Daniel Ricciardo fue uno de los pilotos que ha popularizado este festejo y ahora, pareciera contagiar a los argentinos. Ayer lo vimos con Tomás Brezzo.

Esta celebración, que se llama 'shoey', procede de Australia y ahora pareciera llegar a nuestro automovilismo. El pasado domingo fue Tomás Brezzo,  quién luego de llegar al primer escalón del podio en San Nicolás y donde debutara como vencedor en Top Race Series,  ante la mirada de sus ocasionales compañeros en el festejo se sacó la bota, la misma que utilizó para acelerar durante toda la carrera al Toyota Corolla vencedor, la llenó de champagne y tomó de la misma.

“Lo hice porque una vez ví a Ricciardo festejar así y en ese momento dije: Cuando gane mi próxima carrera voy a festejar como él” dijo Brezzo.

Ricciardo

Pero, ¿a quién se le ocurre celebrar algo tan placentero como una victoria bebiendo de un zapato? El origen de esta celebración surge de un grupo de surferos australianos llamados Mad Hueys, que desde 2012 han ido introduciendo esta moda en vídeos de Youtube. A partir de ahí, el 'shoey', como se le conoce, se ha ido haciendo popular en el país de los canguros hasta que en un momento dado lo comenzó a adoptar el piloto Ryal Harris en 2015, según se explica en la edición australiana de la revista Wheels Mag.

De ahí, dio el salto a MotoGP de la mano del también aussie Jack Miller, donde también hemos visto hacerlo a Valentino Rossi, Billy Monger (tomando de su pierna ortopédica) hasta que finalmente Ricciardo se ha convertido en el gran referente para muchos de ese simpático festejo.

Billy Monger

¿Cuál es el gusto del champagne en una bota toda transpirada?
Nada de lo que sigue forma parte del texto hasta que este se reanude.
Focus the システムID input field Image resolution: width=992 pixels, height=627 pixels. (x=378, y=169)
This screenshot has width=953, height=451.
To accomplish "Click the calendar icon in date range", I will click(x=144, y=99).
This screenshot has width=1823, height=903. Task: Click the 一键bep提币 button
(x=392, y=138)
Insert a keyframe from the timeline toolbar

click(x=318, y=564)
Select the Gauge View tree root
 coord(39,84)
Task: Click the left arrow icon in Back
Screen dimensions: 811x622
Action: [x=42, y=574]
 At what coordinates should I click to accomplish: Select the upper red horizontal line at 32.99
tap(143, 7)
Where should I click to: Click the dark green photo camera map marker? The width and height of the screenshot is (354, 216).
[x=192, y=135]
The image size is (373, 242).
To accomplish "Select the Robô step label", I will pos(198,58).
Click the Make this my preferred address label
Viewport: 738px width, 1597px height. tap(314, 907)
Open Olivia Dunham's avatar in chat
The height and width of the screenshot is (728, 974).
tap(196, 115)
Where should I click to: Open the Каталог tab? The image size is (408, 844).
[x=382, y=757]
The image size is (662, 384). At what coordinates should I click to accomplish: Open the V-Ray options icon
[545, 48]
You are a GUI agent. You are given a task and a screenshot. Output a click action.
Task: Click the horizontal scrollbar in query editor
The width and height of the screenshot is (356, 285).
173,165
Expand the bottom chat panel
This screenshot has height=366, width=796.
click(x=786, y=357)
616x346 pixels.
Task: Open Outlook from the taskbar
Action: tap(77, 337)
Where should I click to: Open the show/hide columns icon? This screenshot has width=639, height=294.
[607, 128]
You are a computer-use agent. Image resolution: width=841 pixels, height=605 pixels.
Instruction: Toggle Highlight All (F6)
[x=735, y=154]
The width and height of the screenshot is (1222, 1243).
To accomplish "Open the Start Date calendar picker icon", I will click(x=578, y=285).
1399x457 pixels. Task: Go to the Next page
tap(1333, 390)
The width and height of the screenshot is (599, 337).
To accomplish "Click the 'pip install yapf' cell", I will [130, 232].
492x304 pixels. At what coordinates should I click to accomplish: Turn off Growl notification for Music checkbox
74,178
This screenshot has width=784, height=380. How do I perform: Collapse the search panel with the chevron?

La respuesta la dio el propio corredor de Fórmula 1 en una rueda de prensa cuando se lo consultó sobre el tema y  fue la siguiente:  "Si el champagne está frío, entonces sabe bien. Si hace calor hay riesgo de que el sabor del sudor sea más fuerte, pero el sabor frío mata a las cosas malas ... por lo que es delicioso", dijo Ricciardo.

En tanto para el piloto de Brinkmann Tomás Brezzo,  que eligió esta forma de festejar consultado sobre el gusto del champagne dijo: “Tiene sabor a gloria”.